### Problem to work on
The full set of entries is to be printed exactly, with pictures excluded.

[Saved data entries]
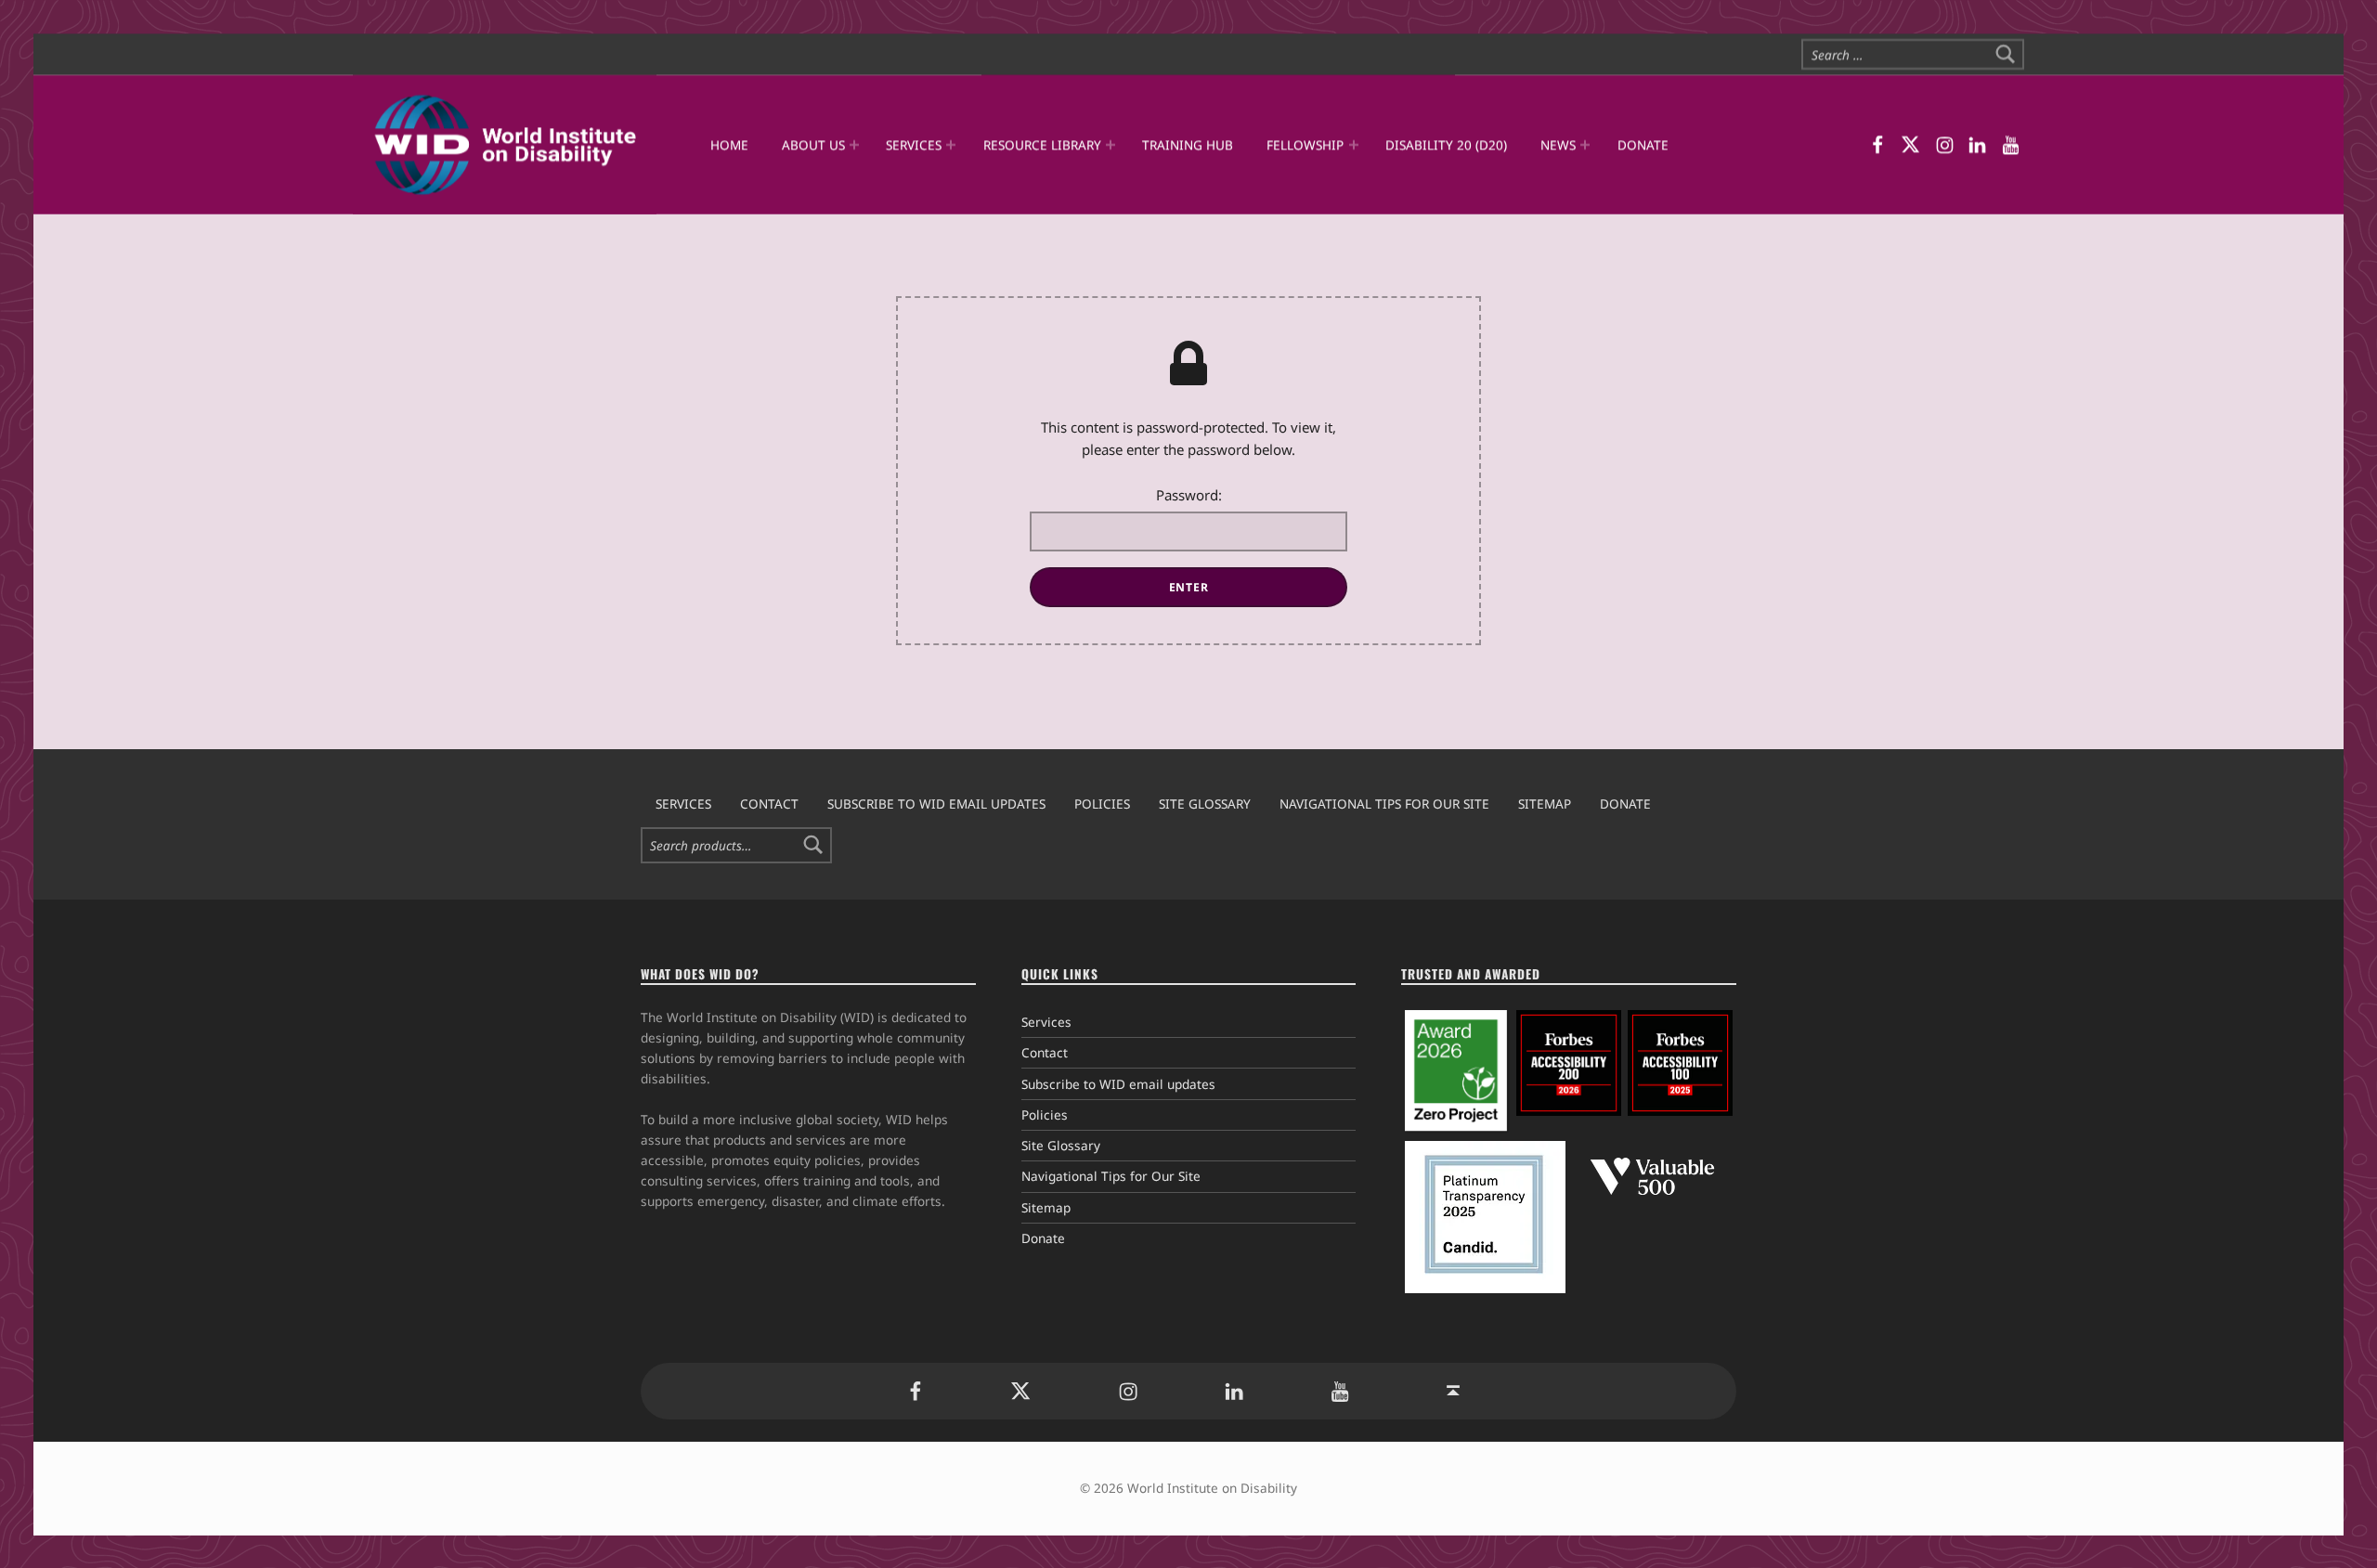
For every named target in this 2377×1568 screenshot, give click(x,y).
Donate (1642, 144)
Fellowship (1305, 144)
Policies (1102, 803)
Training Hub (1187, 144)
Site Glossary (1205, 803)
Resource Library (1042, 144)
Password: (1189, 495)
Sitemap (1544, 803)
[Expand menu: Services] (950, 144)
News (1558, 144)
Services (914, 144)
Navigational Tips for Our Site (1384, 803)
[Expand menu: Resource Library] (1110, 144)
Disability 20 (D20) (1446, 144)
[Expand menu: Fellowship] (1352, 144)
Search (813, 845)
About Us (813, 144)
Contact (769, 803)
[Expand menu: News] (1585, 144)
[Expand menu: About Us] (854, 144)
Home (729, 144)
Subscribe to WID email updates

### Expected output
For every named target in this 2377×1568 screenshot, give click(x,y).
Donate (1642, 144)
Fellowship (1305, 144)
Policies (1102, 803)
Training Hub (1187, 144)
Site Glossary (1205, 803)
Resource Library (1042, 144)
Password: (1189, 495)
Sitemap (1544, 803)
[Expand menu: Services] (950, 144)
News (1558, 144)
Services (914, 144)
Navigational Tips for Our Site (1384, 803)
[Expand menu: Resource Library] (1110, 144)
Disability 20 (D20) (1446, 144)
[Expand menu: Fellowship] (1352, 144)
Search (813, 845)
About Us (813, 144)
Contact (769, 803)
[Expand menu: News] (1585, 144)
[Expand menu: About Us] (854, 144)
Home (729, 144)
Subscribe to WID email updates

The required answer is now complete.